Reportedly, the $600 cut off was established low in the 2011 gambling law to make sure that gamblers didn’t walk off with their winnings without paying taxes. A growing concern is that it could backfire on the state, prompting many gamblers to cash out before they reach the $600 in winnings or they may skip playing in Massachusetts.
This was attempted in New Hampshire in 2009 with the losses mounting so quickly at the state’s house tracks, the law was repealed in 2011.
The problem that occurred in the Granite State should be looked at as the clear example that the Massachusetts law will not help draw the needed number of gamblers that will make casinos work for everyone, including the person(s) wagering the money.
Apparently, there is growing support on Beacon Hill and at the gaming commission for revisiting the $600 threshold that will have a negative impact on the situation.
Reportedly, lawmakers are jittery about amending the gambling law and reopening the gambling debate in Massachusetts.
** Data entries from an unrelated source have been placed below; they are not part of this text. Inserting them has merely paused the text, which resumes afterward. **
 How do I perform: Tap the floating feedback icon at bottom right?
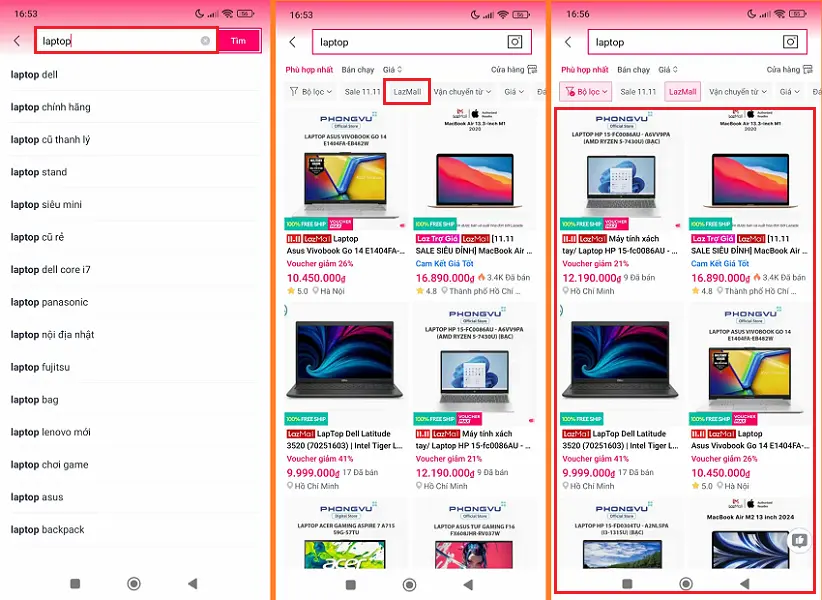pos(799,540)
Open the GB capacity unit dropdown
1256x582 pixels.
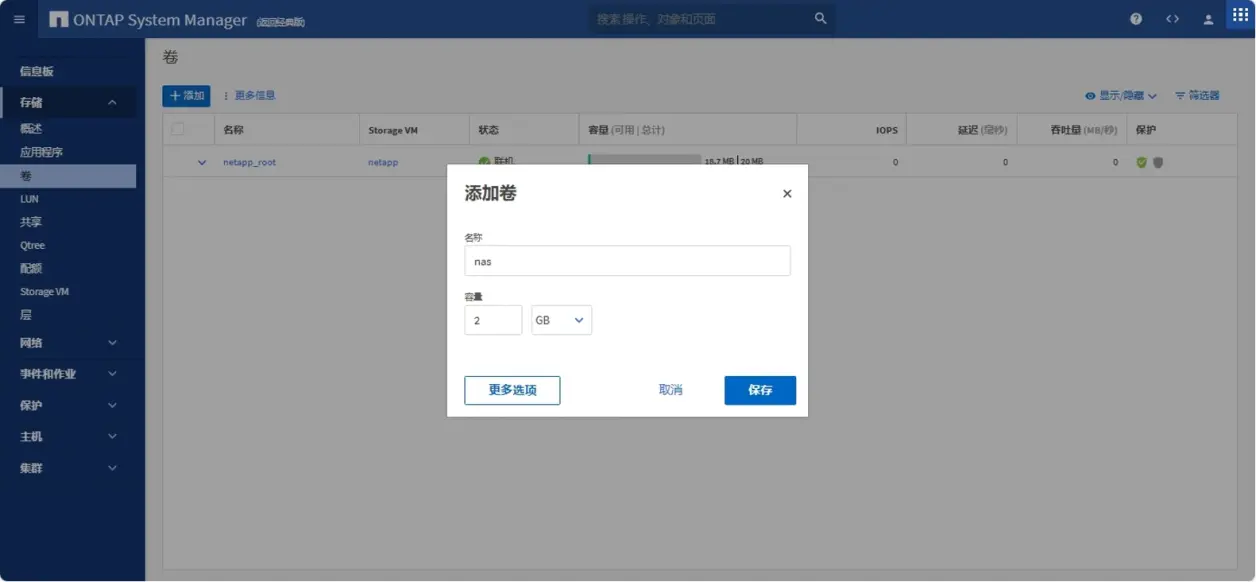pos(562,320)

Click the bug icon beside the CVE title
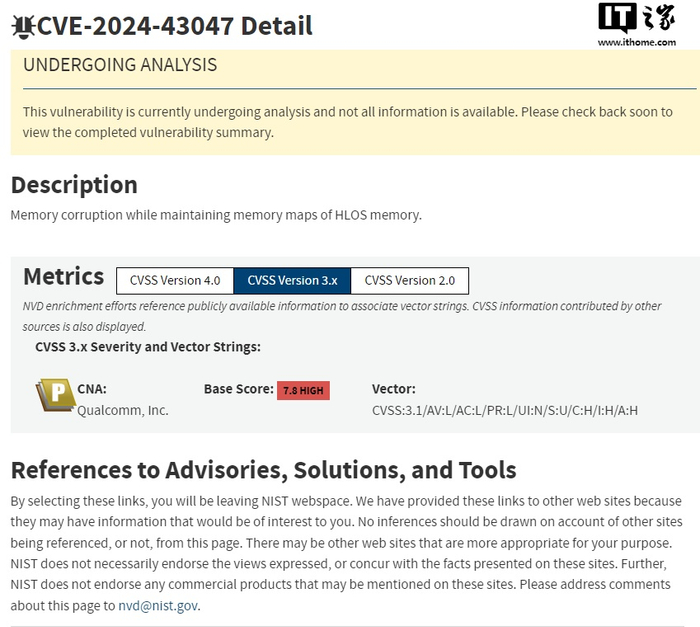coord(22,26)
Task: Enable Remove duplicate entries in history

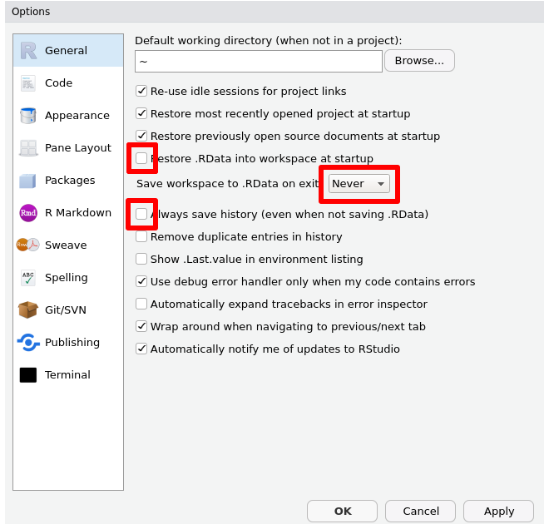Action: point(141,237)
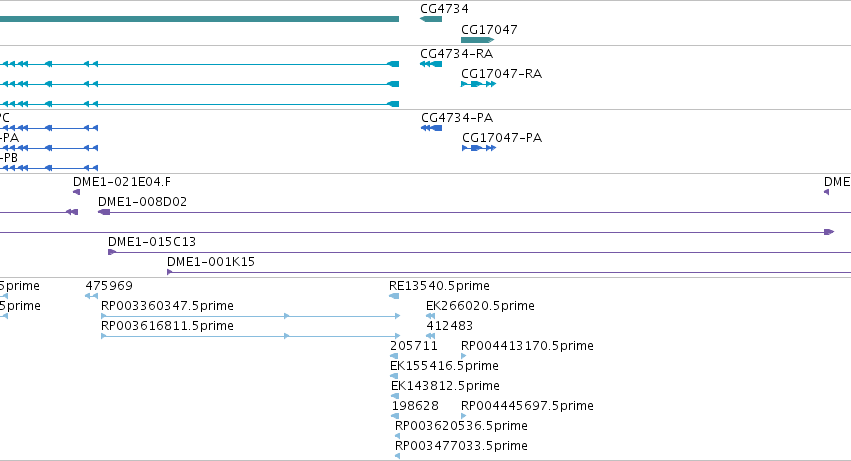The image size is (851, 461).
Task: Open the DME1-015C13 feature label
Action: (152, 242)
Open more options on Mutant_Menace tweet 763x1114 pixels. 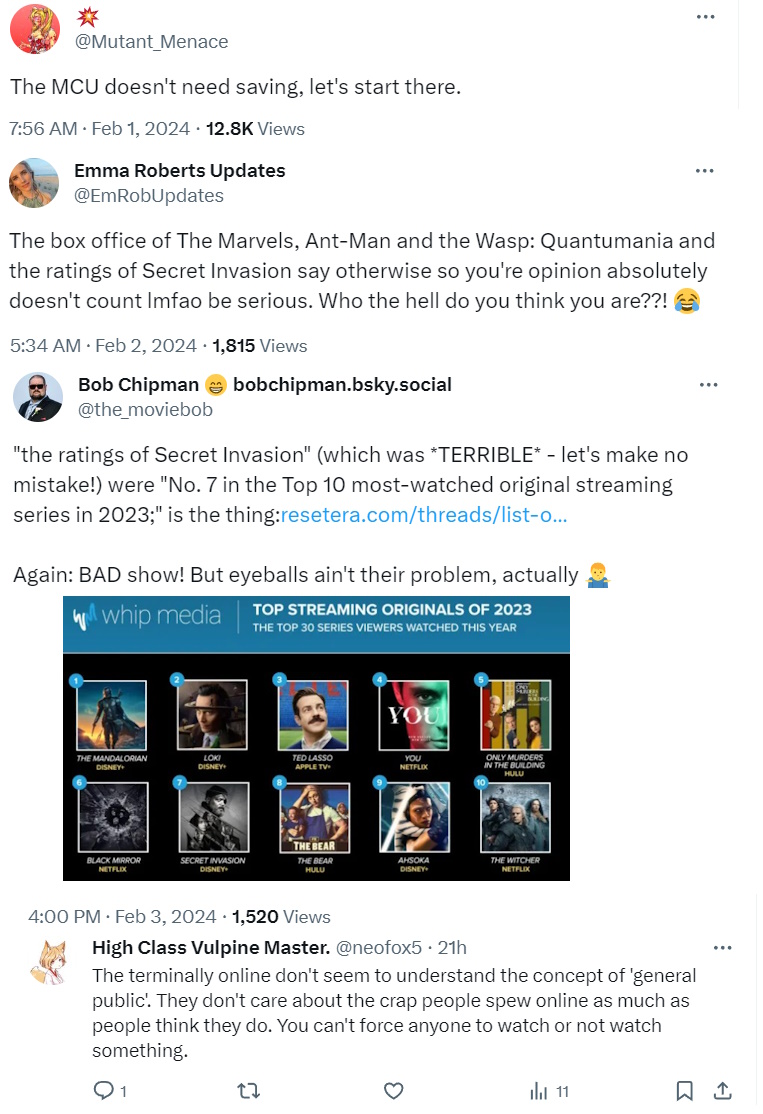[705, 17]
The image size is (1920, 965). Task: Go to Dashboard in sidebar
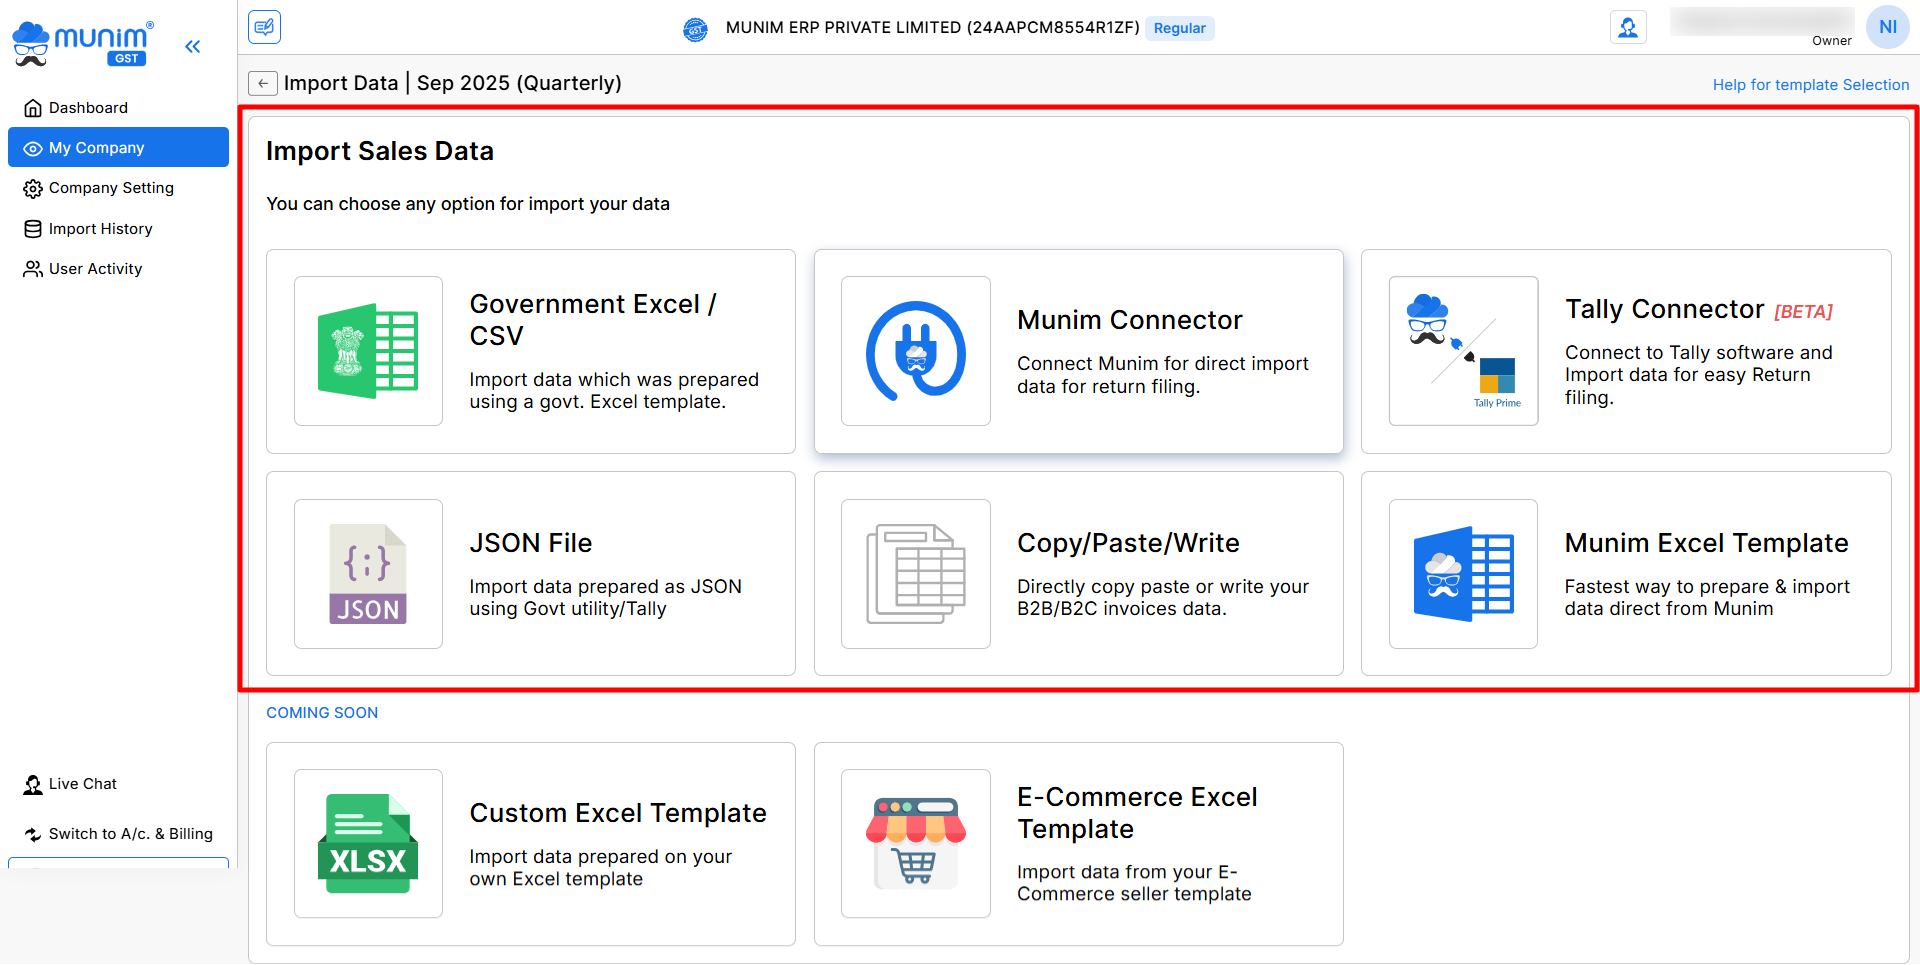(88, 108)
However, the holdings threshold on winning is technically located in a section of the general laws dealing with the income tax and could be revised without reopening a can of worms in a debate about gambling.
It appears that casinos and even a slot parlor will eventually become a reality in Massachusetts, so why not make the process a little easier and more beneficial.
There seems to be some room for compromise on the issue, so let the games begin.